The SARS-CoV-2 virus is around 100 nm in diameter, meaning 100 of these viruses would not fully stretch across a human hair when laid out in a row. It is easy to think about something so small, floating around and being absorbed into human cells, without considering that there are discrete interactions going on at every stage of viral infection in humans. Virus particles do not get passively absorbed into cells, there are many mechanical processes that must happen to allow the SARS-CoV-2 virus to physically dock with a human cell and initiate an internalisation process, much like spaceships docking in orbit.
Understanding these mechanisms is key to understanding how the virus replicates, spreads, and causes disease. They occur on such a small scale that they can be difficult to examine without the use of cutting-edge tools and techniques, like those available at Diamond.
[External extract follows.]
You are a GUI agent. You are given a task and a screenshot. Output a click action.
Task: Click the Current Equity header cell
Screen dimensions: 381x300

Two publications have used facilities at Diamond to understand how the SARS-CoV-2 virus spreads and also how complications arise when mimicking the virus in vaccines.
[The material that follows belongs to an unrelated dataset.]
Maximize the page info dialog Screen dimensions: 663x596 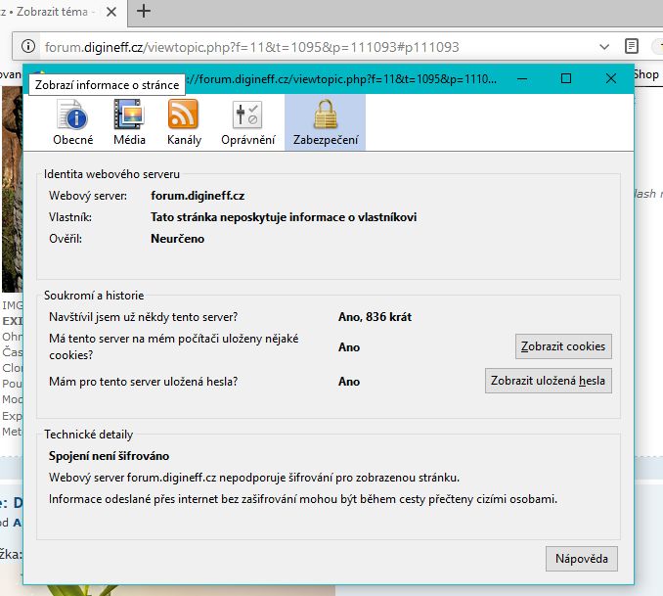[x=566, y=78]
A study published in Nature Communications used multiple techniques to reveal that the SARS-CoV-2 virus completely re-organises the cell when replicating and preparing to release. The study used a correlative approach, meaning that they were able to use different techniques to image the same sections of the infected cells. This ultimately yielded a lot more information than would be possible by using the techniques individually. The correlative approach also allowed the researchers to look at the infected cells on different spatial scales. They could look at whole cells as well as zooming in to very well-defined sections. This allowed them to build up a much more complete view of the COVID infection process.
The research team used Diamond’s electron Bio-Imaging Centre (eBIC) and combined cryo-electron microscopy and soft X-ray cryo-tomography at beamline B24 to show that the invasion of human cells by SARS-CoV-2 is extremely well organised and efficient. Importantly, the research team saw that virus replication and assembly was confined to very localised compartments within the cell, which explains how the virus replicates so efficiently. Each stage that the researchers were able to capture, from genome replication to the virus escaping the cell, involves a number of critical mechanical steps. If these steps are interrupted, then viral replication and spread could be stopped. Therefore, understanding these mechanisms will help us to find new drugs and treatments for COVID.
This video animation shows how the SARS-CoV-2 virus infection mechanism works at the cellular level. Copyright Diamond Light Source.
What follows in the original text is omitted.